During the last legislative session, emergency physicians went to Annapolis to lobby for an increase in reimbursement rates for physicians in Maryland's emergency departments. CareFirst representatives testified that this would result in an added cost of $1 million, which would have to be passed on to the consumers.
We lost our battle because legislators did not wish to place an additional burden on Maryland citizens. If I only knew then what I know now.
The Sun's article "CareFirst bonuses criticized as illegal" (Nov. 15) outlined the termination packages for William L. Jews, the CEO of CareFirst, and his executive staff. These packages totaled almost $50 million without the company's proposed sale to WellPoint Health Networks Inc. and $120 million if the sale is approved.
If I had had this information last session, I would have suggested that if Mr. Jews and his vice presidents would cut their severance packages in half, we could fund this increase in physician reimbursement for the next 20 years. If we included monies to be paid under the WellPoint deal, we could fund it for 50 years.
How is it possible for executives in a "nonprofit" corporation to become instant millionaires? How is it possible for this much money to be available for these bonuses?
The answer is simple. The money has been accumulated by years of underpaying physicians and overcharging subscribers in Maryland.
Last year, Mr. Jews received almost $3 million in pay and bonuses. I do not know any physicians who get that kind of money. And if I add up everything I have earned in my 20 years of medical practice, it comes to less than 10 percent of what Mr. Jews' payout would be under the WellPoint deal.
What has been revealed during this process is so morally reprehensible that many people find it hard to comprehend.
But are we willing to accept that the people who manage the health insurance dollars are valued more highly than the physicians and other providers who care for patients?

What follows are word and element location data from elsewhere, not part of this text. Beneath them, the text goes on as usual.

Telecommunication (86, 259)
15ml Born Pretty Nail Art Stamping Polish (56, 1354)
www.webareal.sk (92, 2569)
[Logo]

This stockpile of money that CareFirst's executives are reaching for does not belong to them. It belongs to the physicians who have been underpaid and the subscribers who have been overcharged for years.
If the insurance commissioner approves the company's proposed sale, this bonus money should be returned to those constituencies. If the sale does not proceed, the yearly salary and bonus packages of these executives should be re-evaluated.
Health insurance dollars should go to patient care, not corporate greed.
Dr. Linda De Feo
The writer is president of the Maryland chapter of the American College of Emergency Physicians.